Mehmet K.’nin başına gelenleri dinlerken öfke ve umutsuzluk arasında gidip geldim. Anlatacağım bu hikayeyi, salı günü yazdığım Lokman Ayva’nın ‘modern işkence’ davasının ikinci bölümü olarak dinleyin lütfen. 

* Mehmet, Türkiye’nin en iyi üniversitesinin en zor girilen bölümlerinden birinden mezun oldu: Boğaziçi Makine Mühendisliği. Akademisyen olmak istiyordu. Yüksek lisans eğitimi için ABD’nin saygın üniversitelerinden birine başvurdu. Kabul edildi. Harika değil mi? 

* Fakat küçük bir pürüz vardı: Belgeleri eksiksiz olmasına rağmen bir türlü vize vermiyordu ABD konsolosluğu. Görevli şöyle demişti: “Görünüşe göre isminiz fazlasıyla yaygın. Derin bir araştırma yapmalıyız.” Allah Allah! 

* Bir ‘Mehmet’ araştırması ne kadar derin olabilir? Ne kadar sürebilir? Hemen cevap veriyorum: 13 ay! Evet, Mehmet vizeye Şubat 2009’da başvurdu, Mart 2010’da alabildi. Bu arada yanan uçak bilet parasını, ABD’deki okulun yurduna verdiği haybeye kirayı filan geçiyorum. İnanın bu hikayenin tali konuları. 

* Mehmet altın değerindeki vizesiyle Ağustos 2010’da ABD’ye gitti, okuluna başladı. Her şey süper. Aralık 2010’da Noel tatilinde ailesini görmek için İstanbul’a geldi. İster misiniz; tatilin ilk haftası çantasını çaldırsın.. Veee o çantada pasaport olsun… 

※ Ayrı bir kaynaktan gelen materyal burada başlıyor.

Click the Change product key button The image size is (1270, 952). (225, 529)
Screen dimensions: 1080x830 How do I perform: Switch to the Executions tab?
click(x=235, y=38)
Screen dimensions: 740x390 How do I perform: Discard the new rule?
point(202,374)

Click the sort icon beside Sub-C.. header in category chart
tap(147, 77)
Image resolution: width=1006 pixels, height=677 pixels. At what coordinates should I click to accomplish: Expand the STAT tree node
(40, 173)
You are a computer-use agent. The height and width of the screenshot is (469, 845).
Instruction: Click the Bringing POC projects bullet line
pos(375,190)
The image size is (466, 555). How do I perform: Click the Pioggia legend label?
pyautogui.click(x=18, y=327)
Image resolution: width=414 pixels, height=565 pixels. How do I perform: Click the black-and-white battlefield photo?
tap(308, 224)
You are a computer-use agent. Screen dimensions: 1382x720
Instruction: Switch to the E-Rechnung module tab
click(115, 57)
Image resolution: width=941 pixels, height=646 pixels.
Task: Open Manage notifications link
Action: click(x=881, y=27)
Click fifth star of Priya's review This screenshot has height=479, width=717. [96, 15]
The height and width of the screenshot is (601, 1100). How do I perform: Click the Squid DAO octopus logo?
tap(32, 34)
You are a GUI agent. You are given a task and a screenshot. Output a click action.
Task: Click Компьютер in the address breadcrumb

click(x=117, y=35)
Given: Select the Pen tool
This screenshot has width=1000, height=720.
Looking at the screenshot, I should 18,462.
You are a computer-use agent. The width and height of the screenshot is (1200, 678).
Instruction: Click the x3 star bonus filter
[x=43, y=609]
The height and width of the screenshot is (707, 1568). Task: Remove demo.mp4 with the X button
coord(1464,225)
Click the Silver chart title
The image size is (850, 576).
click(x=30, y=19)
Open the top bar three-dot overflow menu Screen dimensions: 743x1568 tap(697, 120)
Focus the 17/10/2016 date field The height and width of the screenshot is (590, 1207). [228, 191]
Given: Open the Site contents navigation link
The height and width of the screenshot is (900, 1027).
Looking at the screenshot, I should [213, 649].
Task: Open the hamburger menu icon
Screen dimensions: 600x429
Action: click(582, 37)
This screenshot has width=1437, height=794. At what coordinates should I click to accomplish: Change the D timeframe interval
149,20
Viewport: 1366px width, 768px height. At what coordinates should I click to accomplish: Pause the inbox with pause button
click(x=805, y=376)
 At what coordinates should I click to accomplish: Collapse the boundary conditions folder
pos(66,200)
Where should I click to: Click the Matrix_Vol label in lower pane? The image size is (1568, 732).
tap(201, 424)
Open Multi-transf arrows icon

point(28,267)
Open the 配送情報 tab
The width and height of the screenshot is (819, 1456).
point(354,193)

* Bu durumu pek de önemsemedi. Haklı da. Benim de başıma geldiği için biliyorum; büyütecek bir şey yok. Hemen gidiyorsun, yeni pasaport çıkarıyorlar. Sonra da baki olan vizelerin hiç zorluk çıkarılmadan yeniden işleniyor. 

* Ben de safım. E Mehmet de saf. ABD’nin 11 Eylül’den sonra yarattığı ve Ulusal Güvenlik politikasının nasıl bir insan hakları öğütücüsüne dönüştüğünü hâlâ tam anlayamamışız. 

* ABD Konsolosluğu’na ziyarete gidince yine o tanıdık cümleyle karşılaştı Mehmet: “İsminiz çok yaygın. Eski vizenizde ‘aklanmıştınız.’ Ama o aklanmanın miadı iki ay. Şimdi yeniden isminizi araştırmamız lazım.” 

* Bu konuşmanın tarihi Ocak 2011. Mehmet hâlâ bekliyor ki; ABD Dışişleri Bakanlığı tarafından ismi aklansın. Ki yüksek lisans eğitimine devam edebilsin. “Her gün konsolosluğun web sitesini, acaba yarın ABD’ye gider miyim diye deli gibi kontrol ediyorum” diyor. 

* Bu arada boş da durmuyor. Araştırıyor, kafa yoruyor. Mesela vize sürecinin ABD’deki ayağını takip etsin diye bir göçmenlik avukatı bulmuş. Ona başına gelenleri anlatmış. Adamdan gelen cevap: “E seni kontrol etmeleri gayet normal. Çünkü bizim hem Türkiye’de hem de Ortadoğu’da düşmanlarımız var!” 

* Böyleyken böyle. Müslümansanız yahut da isminiz Doğu’dan geldiğinizi gösteren tınılar içeriyorsa ABD’de istenmiyorsunuz. Çok zekisiniz, eğitimlisiniz, başarılısınız, faydalısınız… Yetmez. Siz yabancısınız Batı’ya. Siz düşmansınız. 

* Dedim ya, Mehmet saf, ben saf. Birkaç gündür bizden daha saf olanlarına da rastladım ama. Diyorlar ki; Usame’yi öldürdüler, bu Amerikalılar rahatlar. Hıhı evet… Amerika çoktan kontağı kapattı, kabuğuna çekildi, haberleri yok. 

* Not: Mehmet’in durumunda olan birçok üniversite mezunu var. Aylardır oturmuş vizelerini bekliyorlar. Sadece Boğaziçi mezunlarının forumundaki arama bölümüne girip ‘isim benzerliği’ yazmanız yeterli. Hikaye üstüne hikaye.